- Born: Sarah Cotton 21 July 1815
- Died: 25 October 1878 (aged 63)
- Resting place: Holywell Cemetery
- Spouse: Henry Acland ​(m. 1846)​
- Children: 8, including William, Sarah, Theodore, Reginald, and Alfred
- Father: William Cotton

= Sarah Acland =

English socialite and philanthropist (1815–1878)

Sarah, Lady Acland ( Cotton; 21 July 1815 – 25 October 1878) was an English socialite and philanthropist. After her death, the Sarah Acland Home was established in her memory. She was the wife of Sir Henry Acland, Regius Professor of Medicine at the University of Oxford.

==Life==
Sarah Cotton was born in Leytonstone, Essex, England, the eldest daughter of William Cotton FRS (1786–1866), Governor of the Bank of England, and Sarah Lane (1790–1872). She lived with her family in Marylebone, London before she was married.

On 14 July 1846, Sarah Cotton married Sir Henry Acland; they had seven sons and a daughter:

- Admiral Sir William Alison Dyke Acland, 2nd Baronet (1847–1924)
- Sarah Angelina Acland (1849–1930), photographer
- Henry Dyke Acland (1850–1936)
- Theodore Dyke Acland (1851–1931), the father of Theodore Acland (1890–1960)
- Herbert Dyke Acland (1855–1877)
- Sir Reginald Brodie Dyke Acland (1856–1924)
- Francis Edward Dyke Acland (1857–1943)
  - One of Francis' children was Clemence Margaret Acland (1889–1973) a nature photographer, ornithologist and researcher
- Alfred Dyke Acland (1858–1937)

The Aclands lived at 41 Broad Street, Oxford. They were at the centre of the social life of Oxford University.

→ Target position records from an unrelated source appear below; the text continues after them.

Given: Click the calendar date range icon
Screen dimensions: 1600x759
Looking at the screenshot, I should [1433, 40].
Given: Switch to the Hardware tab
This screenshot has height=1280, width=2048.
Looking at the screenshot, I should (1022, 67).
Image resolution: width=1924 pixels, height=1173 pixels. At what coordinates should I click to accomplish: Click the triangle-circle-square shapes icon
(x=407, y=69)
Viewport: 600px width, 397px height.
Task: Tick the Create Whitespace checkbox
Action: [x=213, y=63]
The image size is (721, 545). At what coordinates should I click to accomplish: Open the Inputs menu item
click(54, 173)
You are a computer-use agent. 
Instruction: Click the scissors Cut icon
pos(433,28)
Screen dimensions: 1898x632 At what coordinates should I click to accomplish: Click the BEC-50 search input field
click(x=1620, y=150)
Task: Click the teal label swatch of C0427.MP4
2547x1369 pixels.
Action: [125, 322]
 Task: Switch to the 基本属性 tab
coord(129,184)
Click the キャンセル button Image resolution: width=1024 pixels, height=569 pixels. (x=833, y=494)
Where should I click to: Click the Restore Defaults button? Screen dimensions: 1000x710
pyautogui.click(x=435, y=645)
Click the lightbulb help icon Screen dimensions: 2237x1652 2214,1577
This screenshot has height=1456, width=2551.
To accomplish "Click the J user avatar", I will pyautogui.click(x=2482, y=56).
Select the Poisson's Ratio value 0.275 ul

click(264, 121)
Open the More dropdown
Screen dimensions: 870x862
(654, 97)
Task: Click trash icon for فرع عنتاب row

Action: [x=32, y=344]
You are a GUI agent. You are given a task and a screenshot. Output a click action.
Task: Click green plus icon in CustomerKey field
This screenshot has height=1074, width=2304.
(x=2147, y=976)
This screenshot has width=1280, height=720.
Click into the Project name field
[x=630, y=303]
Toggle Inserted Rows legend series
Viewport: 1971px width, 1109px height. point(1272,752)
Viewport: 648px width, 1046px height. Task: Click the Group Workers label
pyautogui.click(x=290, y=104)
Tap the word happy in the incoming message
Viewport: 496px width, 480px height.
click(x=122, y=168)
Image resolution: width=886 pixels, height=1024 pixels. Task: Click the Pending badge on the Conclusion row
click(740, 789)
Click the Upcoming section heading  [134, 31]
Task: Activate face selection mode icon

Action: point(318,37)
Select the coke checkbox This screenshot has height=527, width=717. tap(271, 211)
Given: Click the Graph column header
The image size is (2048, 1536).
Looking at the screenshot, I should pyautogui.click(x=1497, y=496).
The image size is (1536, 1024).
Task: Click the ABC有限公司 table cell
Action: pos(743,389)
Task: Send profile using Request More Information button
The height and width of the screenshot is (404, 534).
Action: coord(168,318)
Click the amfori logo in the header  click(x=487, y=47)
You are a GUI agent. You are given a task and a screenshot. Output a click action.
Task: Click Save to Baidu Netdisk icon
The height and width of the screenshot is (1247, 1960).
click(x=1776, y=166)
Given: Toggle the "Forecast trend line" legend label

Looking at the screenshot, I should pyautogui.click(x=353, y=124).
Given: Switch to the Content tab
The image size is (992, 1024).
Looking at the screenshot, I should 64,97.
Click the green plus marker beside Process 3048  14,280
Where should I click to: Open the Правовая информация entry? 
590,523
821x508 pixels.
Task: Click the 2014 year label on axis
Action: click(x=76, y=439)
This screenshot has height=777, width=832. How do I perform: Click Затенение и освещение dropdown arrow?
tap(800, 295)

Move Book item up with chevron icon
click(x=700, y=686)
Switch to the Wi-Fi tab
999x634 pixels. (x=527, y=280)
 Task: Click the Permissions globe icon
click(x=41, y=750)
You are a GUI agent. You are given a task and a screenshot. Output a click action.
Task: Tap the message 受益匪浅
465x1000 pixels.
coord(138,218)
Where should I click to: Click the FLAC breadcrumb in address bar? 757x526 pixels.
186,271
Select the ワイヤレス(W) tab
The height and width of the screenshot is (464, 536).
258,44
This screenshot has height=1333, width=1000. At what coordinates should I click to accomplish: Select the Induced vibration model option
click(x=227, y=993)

Sarah Acland died in Oxford on 25 October 1878.

==Legacy==

The Sarah Acland Memorial and Home for Nurses was originally established in 1882 at 37 Wellington Square, Oxford in Sarah Acland's memory. This moved to 25 Banbury Road, Oxford, in 1897 as the Sarah Acland Home and later became known as the Acland Hospital. The hospital was rebuilt in 1936 by Lord Nuffield. In 2004, the hospital moved to Headington, a suburb of east Oxford, as The Manor Hospital, managed by Nuffield Hospitals. The Banbury Road building became part of Keble College, Oxford.

Sarah Acland's only daughter and namesake, Sarah Angelina Acland was an early pioneer of colour photography. Some of her photographs are in the collection of the Museum of the History of Science in Broad Street, opposite the location of the family home.